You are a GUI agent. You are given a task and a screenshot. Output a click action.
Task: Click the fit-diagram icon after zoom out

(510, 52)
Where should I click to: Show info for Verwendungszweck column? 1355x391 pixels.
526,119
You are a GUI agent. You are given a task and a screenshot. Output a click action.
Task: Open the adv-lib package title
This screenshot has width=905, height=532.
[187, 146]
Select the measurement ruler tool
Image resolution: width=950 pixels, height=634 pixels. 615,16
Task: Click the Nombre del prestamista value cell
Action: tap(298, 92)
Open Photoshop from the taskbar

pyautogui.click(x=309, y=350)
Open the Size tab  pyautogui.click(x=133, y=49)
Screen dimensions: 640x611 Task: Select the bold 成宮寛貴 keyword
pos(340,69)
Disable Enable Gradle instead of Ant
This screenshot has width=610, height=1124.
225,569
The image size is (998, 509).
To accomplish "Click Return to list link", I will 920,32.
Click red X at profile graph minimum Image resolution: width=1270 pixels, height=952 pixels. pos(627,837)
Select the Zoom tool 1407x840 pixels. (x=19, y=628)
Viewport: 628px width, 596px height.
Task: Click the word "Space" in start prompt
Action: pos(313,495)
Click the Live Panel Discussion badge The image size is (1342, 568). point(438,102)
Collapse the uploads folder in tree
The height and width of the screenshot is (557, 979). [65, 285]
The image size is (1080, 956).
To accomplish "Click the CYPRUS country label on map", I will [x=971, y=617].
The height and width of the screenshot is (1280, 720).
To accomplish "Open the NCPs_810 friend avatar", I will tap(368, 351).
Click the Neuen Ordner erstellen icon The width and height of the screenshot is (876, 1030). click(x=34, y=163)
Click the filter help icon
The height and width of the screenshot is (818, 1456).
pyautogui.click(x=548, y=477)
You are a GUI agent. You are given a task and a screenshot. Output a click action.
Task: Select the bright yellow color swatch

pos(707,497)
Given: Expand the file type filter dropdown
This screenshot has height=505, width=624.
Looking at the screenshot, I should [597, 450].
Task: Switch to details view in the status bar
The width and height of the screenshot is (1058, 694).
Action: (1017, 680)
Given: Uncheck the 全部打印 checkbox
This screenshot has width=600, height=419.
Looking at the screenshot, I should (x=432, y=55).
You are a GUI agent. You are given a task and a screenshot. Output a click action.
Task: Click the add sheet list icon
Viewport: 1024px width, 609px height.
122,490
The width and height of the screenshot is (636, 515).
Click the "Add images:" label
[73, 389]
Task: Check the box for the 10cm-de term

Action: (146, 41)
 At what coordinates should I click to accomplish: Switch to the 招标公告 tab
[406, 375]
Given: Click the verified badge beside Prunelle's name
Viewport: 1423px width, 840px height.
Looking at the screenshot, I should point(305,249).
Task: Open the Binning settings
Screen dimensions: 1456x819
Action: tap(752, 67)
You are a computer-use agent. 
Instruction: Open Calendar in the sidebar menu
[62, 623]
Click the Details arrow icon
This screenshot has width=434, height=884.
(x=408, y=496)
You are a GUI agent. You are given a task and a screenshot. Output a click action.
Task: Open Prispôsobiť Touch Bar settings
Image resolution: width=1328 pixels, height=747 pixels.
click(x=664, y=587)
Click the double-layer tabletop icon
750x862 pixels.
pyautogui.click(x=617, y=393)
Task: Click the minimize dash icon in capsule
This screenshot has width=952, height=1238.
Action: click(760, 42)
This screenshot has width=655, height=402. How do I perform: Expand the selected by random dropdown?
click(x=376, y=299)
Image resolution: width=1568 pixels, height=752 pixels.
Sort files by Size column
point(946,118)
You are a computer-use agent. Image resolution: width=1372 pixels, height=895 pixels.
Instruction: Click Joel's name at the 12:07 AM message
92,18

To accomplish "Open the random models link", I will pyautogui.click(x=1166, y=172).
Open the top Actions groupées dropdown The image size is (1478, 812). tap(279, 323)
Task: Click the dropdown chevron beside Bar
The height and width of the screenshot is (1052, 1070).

****************

* WHAT IS REQUIRED:
Reproduce the items from the very start through the line containing "pyautogui.click(x=309, y=350)", inclusive, swapping "screenshot" for "screen capture" and leaving everything else unchanged.

* FINISHED EXERCISE:
You are a GUI agent. You are given a task and a screen capture. Output a click action.
Task: Click the fit-diagram icon after zoom out

(510, 52)
Where should I click to: Show info for Verwendungszweck column? 1355x391 pixels.
526,119
You are a GUI agent. You are given a task and a screen capture. Output a click action.
Task: Open the adv-lib package title
This screen capture has width=905, height=532.
[187, 146]
Select the measurement ruler tool
Image resolution: width=950 pixels, height=634 pixels. 615,16
Task: Click the Nombre del prestamista value cell
Action: tap(298, 92)
Open Photoshop from the taskbar

pyautogui.click(x=309, y=350)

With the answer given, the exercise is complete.